◆ **Exercise description**: When you copy the data, keep every word exactly as it is and leave the pictures out.

[Stored entries]
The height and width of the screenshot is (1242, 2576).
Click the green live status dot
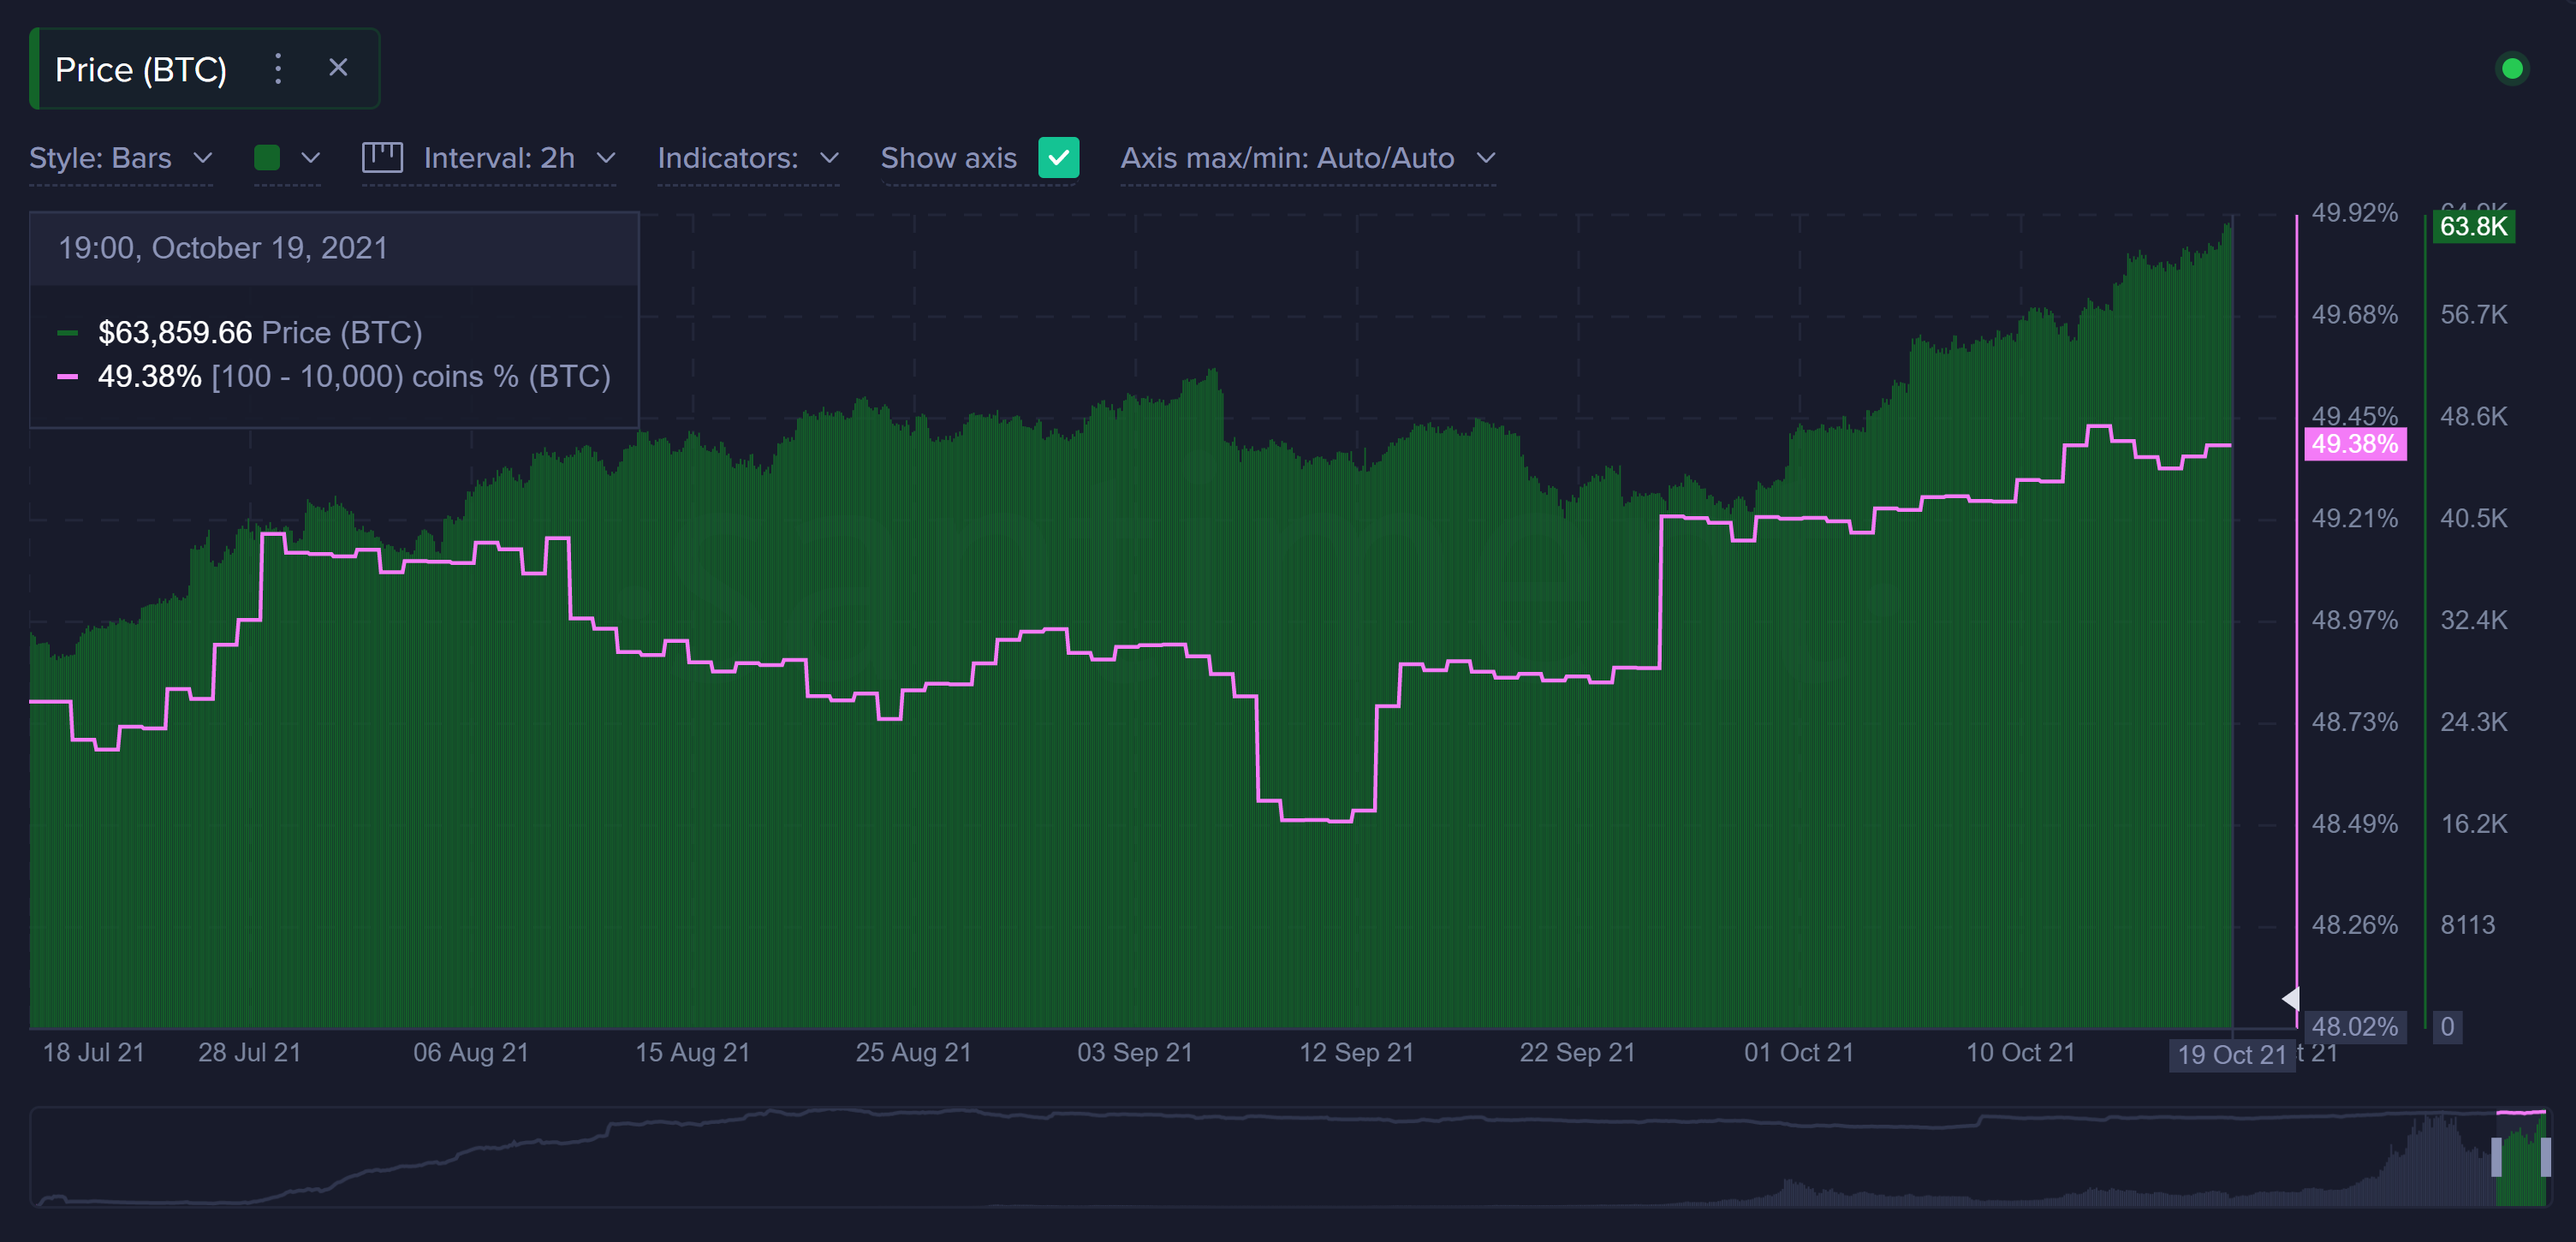pos(2511,69)
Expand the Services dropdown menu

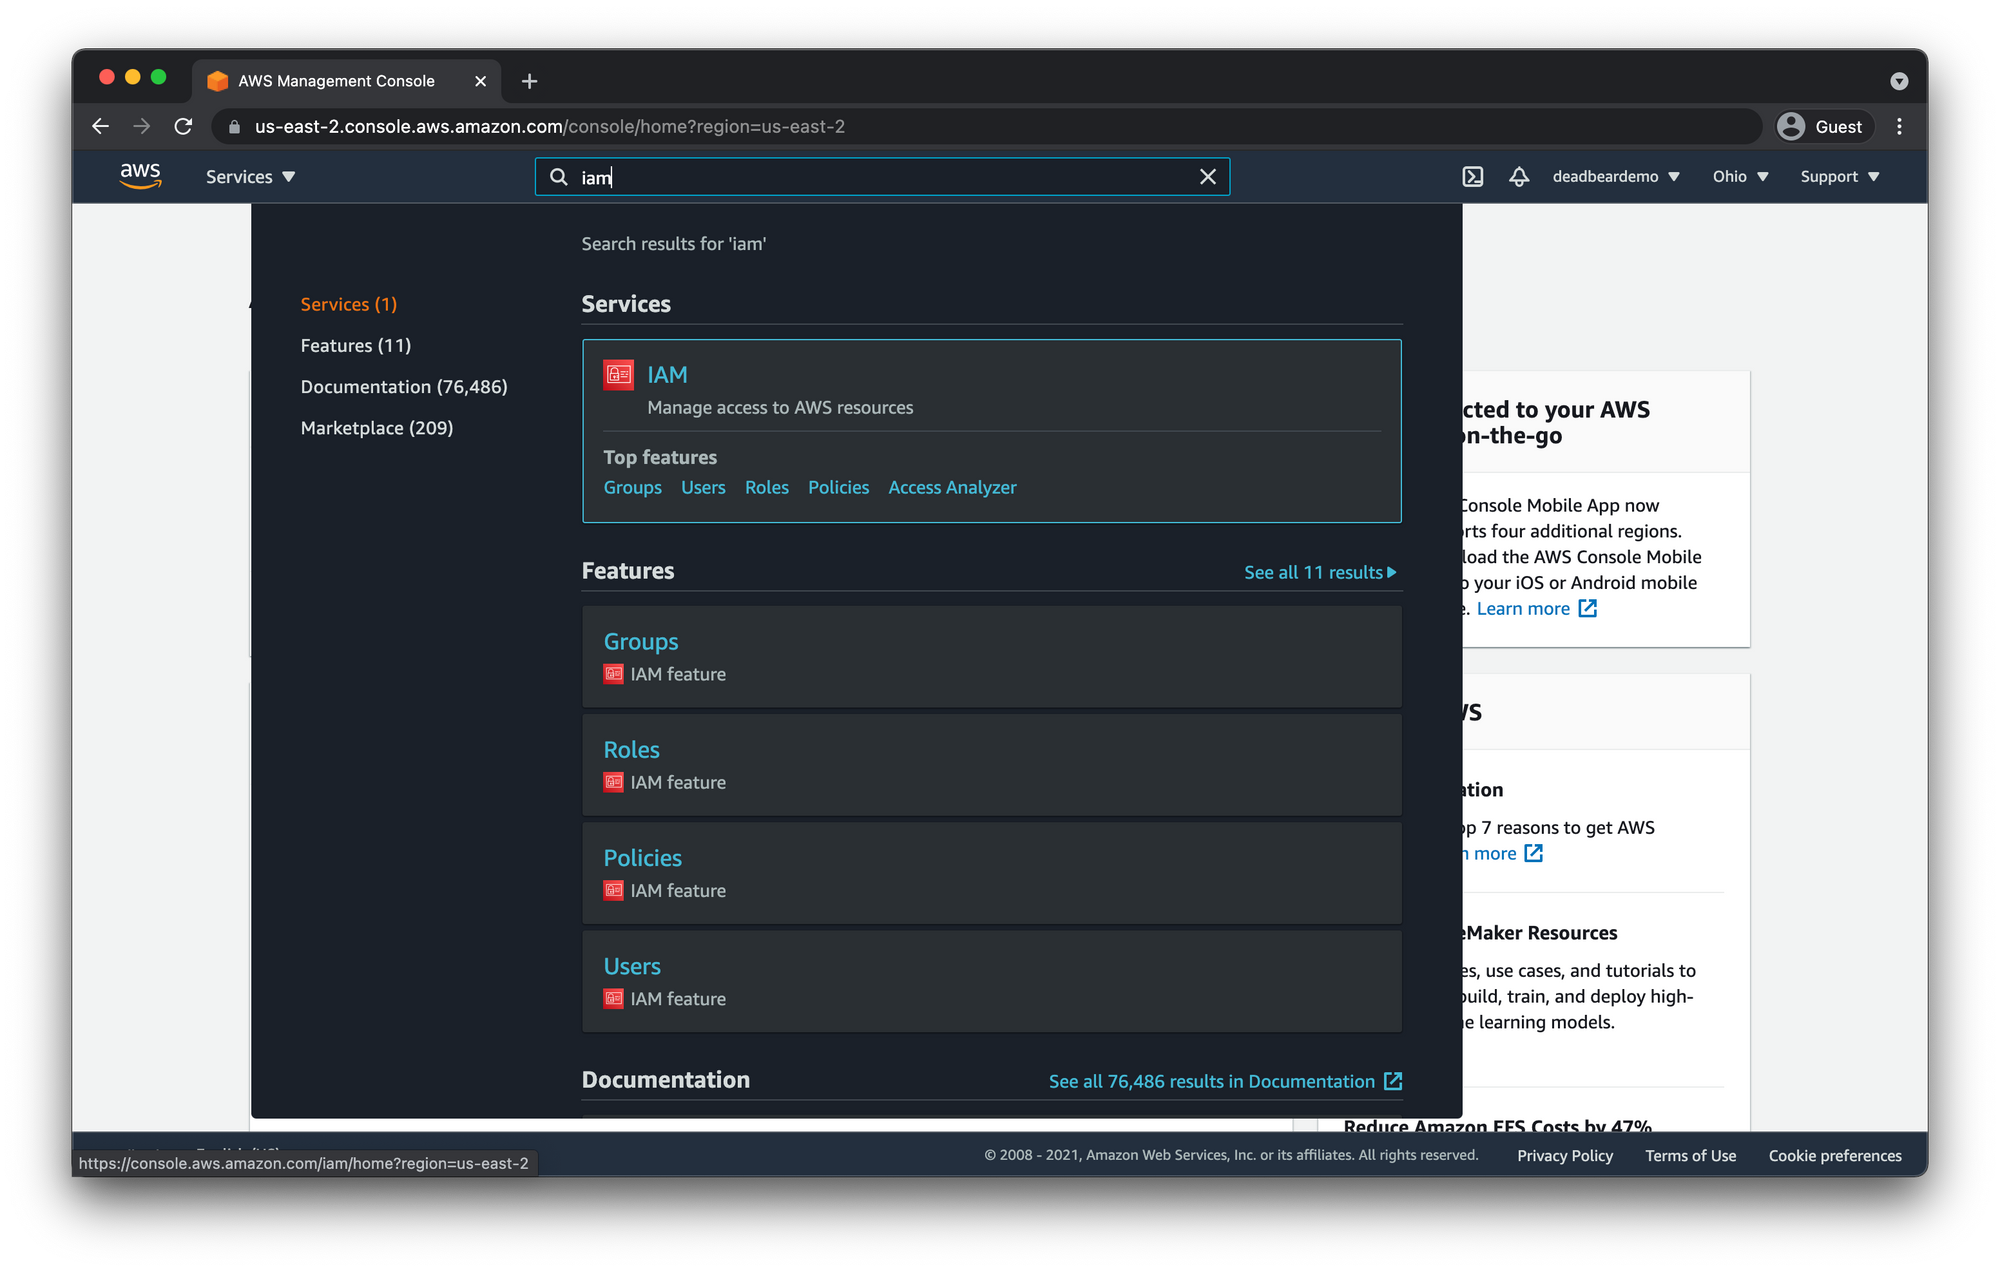coord(250,177)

◆ **Solution to this exercise**:
The height and width of the screenshot is (1242, 2576).
Click the green live status dot
pos(2511,69)
Expand the Services dropdown menu

coord(250,177)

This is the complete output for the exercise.